== To do ==
Copy out the records below word for word, from the line with "Given: Select the" to the line with "Action: pos(674,280)", both lines included.
------ Data entries ------
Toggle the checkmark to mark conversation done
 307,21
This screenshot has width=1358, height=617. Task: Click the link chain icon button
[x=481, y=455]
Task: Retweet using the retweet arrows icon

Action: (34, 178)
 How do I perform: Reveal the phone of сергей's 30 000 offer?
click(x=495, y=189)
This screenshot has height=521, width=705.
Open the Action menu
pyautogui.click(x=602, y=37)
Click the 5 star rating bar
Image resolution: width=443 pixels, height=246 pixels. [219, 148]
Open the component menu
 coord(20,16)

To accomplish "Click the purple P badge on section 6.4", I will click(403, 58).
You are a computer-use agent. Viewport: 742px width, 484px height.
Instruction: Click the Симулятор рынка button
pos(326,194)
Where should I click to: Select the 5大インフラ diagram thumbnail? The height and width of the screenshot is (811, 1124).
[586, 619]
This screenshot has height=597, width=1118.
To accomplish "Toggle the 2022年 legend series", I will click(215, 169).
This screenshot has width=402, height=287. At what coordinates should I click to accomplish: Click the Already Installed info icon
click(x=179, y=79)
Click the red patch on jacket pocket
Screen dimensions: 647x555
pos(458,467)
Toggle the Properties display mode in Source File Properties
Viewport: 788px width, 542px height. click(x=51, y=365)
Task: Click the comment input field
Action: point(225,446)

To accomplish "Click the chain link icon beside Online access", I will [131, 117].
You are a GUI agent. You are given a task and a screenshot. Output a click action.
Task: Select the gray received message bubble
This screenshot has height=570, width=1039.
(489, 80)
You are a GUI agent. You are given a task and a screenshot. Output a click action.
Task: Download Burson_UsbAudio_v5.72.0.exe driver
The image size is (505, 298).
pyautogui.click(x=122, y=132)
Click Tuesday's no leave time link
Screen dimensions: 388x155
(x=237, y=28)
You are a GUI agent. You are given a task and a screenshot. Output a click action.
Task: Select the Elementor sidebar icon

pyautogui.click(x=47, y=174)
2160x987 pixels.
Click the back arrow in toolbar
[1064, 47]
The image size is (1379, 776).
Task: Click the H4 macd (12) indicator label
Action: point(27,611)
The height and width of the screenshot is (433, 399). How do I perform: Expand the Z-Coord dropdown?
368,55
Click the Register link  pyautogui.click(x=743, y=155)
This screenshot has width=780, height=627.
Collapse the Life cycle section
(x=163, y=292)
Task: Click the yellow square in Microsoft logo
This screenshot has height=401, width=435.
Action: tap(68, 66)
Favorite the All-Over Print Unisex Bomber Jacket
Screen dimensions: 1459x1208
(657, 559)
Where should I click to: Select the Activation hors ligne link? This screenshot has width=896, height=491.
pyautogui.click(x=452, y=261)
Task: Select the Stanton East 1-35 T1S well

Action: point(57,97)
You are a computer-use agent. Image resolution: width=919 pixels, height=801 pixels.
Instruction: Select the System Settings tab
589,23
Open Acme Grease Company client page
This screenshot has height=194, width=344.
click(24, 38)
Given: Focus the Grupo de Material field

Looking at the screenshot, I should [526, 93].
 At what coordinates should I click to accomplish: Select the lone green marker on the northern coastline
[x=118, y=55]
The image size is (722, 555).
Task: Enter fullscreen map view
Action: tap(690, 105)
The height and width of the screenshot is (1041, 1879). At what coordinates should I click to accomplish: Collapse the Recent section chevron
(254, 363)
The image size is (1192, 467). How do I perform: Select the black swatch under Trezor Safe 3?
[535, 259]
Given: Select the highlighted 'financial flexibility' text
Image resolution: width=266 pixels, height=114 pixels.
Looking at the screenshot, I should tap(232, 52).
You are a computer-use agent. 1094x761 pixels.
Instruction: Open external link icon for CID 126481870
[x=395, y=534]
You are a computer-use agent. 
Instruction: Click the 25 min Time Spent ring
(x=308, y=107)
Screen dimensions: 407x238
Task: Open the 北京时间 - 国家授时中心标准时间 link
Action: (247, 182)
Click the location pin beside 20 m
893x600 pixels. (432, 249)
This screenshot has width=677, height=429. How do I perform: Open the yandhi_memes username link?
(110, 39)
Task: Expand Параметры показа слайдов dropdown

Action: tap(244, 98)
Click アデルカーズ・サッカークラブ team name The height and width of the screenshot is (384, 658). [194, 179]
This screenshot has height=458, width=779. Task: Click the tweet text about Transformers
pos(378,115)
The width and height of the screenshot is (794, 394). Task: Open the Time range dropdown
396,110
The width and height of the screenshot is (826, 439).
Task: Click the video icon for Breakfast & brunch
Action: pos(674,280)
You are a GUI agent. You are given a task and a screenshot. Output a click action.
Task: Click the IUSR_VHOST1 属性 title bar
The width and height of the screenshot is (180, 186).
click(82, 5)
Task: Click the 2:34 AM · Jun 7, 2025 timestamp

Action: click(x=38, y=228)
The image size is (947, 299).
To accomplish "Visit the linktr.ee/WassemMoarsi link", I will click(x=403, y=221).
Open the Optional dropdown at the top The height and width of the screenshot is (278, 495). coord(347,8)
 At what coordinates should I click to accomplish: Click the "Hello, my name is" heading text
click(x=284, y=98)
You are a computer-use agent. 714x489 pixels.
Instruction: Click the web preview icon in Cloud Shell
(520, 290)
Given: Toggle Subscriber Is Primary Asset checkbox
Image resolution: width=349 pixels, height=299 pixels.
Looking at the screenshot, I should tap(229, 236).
------
== Result for this task ==
Given: Select the highlighted 'financial flexibility' text
Image resolution: width=266 pixels, height=114 pixels.
Looking at the screenshot, I should tap(232, 52).
You are a computer-use agent. 1094x761 pixels.
Instruction: Open external link icon for CID 126481870
[x=395, y=534]
You are a computer-use agent. 
Instruction: Click the 25 min Time Spent ring
(x=308, y=107)
Screen dimensions: 407x238
Task: Open the 北京时间 - 国家授时中心标准时间 link
Action: (247, 182)
Click the location pin beside 20 m
893x600 pixels. (432, 249)
This screenshot has width=677, height=429. How do I perform: Open the yandhi_memes username link?
(110, 39)
Task: Expand Параметры показа слайдов dropdown

Action: tap(244, 98)
Click アデルカーズ・サッカークラブ team name The height and width of the screenshot is (384, 658). [194, 179]
This screenshot has height=458, width=779. Task: Click the tweet text about Transformers
pos(378,115)
The width and height of the screenshot is (794, 394). Task: Open the Time range dropdown
396,110
The width and height of the screenshot is (826, 439).
Task: Click the video icon for Breakfast & brunch
Action: pos(674,280)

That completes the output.